[Records from a data source]
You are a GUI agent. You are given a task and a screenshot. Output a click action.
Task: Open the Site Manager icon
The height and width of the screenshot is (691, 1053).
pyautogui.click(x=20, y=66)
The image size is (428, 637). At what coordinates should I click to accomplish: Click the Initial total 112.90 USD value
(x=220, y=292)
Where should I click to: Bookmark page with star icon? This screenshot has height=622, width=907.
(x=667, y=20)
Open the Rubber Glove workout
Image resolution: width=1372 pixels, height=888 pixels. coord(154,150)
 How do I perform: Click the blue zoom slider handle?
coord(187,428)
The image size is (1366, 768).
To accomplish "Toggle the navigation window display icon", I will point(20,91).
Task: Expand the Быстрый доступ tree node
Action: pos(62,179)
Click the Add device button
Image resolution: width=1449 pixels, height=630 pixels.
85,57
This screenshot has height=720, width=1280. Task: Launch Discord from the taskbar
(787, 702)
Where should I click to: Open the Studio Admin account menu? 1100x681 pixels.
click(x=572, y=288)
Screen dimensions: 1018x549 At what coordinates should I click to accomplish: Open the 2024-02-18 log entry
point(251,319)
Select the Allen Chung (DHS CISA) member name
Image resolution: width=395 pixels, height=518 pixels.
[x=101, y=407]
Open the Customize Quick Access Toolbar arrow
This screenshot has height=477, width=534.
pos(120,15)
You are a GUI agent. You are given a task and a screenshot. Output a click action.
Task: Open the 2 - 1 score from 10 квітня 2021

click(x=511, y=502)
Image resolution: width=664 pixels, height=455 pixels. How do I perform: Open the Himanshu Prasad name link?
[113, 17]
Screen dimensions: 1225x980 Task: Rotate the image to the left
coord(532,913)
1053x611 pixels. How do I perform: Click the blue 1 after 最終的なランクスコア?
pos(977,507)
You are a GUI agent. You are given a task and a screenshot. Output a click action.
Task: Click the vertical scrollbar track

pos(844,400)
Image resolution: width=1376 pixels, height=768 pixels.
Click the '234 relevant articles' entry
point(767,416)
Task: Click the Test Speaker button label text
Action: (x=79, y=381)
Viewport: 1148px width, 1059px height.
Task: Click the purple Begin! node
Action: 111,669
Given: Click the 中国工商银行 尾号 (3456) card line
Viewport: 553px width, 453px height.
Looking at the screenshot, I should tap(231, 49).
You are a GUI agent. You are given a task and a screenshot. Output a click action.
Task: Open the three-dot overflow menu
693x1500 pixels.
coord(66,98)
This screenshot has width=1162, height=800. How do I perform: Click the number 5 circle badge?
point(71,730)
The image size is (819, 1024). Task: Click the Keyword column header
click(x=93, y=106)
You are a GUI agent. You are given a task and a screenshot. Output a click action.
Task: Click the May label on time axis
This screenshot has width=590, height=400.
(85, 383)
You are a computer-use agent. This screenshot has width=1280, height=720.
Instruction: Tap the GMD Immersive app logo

→ **Work to complete**: Starting at the first line of the records above, please copy each line exactly until you reach the line containing "Image resolution: width=1376". Include that line and stop there.

→ **Answer for this exercise**:
You are a GUI agent. You are given a task and a screenshot. Output a click action.
Task: Open the Site Manager icon
The height and width of the screenshot is (691, 1053).
pyautogui.click(x=20, y=66)
The image size is (428, 637). At what coordinates should I click to accomplish: Click the Initial total 112.90 USD value
(x=220, y=292)
Where should I click to: Bookmark page with star icon? This screenshot has height=622, width=907.
(x=667, y=20)
Open the Rubber Glove workout
Image resolution: width=1372 pixels, height=888 pixels. coord(154,150)
 How do I perform: Click the blue zoom slider handle?
coord(187,428)
The image size is (1366, 768).
To accomplish "Toggle the navigation window display icon", I will point(20,91).
Task: Expand the Быстрый доступ tree node
Action: pos(62,179)
Click the Add device button
Image resolution: width=1449 pixels, height=630 pixels.
85,57
This screenshot has height=720, width=1280. Task: Launch Discord from the taskbar
(787, 702)
Where should I click to: Open the Studio Admin account menu? 1100x681 pixels.
click(x=572, y=288)
Screen dimensions: 1018x549 At what coordinates should I click to accomplish: Open the 2024-02-18 log entry
point(251,319)
Select the Allen Chung (DHS CISA) member name
Image resolution: width=395 pixels, height=518 pixels.
[x=101, y=407]
Open the Customize Quick Access Toolbar arrow
This screenshot has height=477, width=534.
pos(120,15)
You are a GUI agent. You are given a task and a screenshot. Output a click action.
Task: Open the 2 - 1 score from 10 квітня 2021

click(x=511, y=502)
Image resolution: width=664 pixels, height=455 pixels. How do I perform: Open the Himanshu Prasad name link?
[113, 17]
Screen dimensions: 1225x980 Task: Rotate the image to the left
coord(532,913)
1053x611 pixels. How do I perform: Click the blue 1 after 最終的なランクスコア?
pos(977,507)
You are a GUI agent. You are given a task and a screenshot. Output a click action.
Task: Click the vertical scrollbar track

pos(844,400)
Image resolution: width=1376 pixels, height=768 pixels.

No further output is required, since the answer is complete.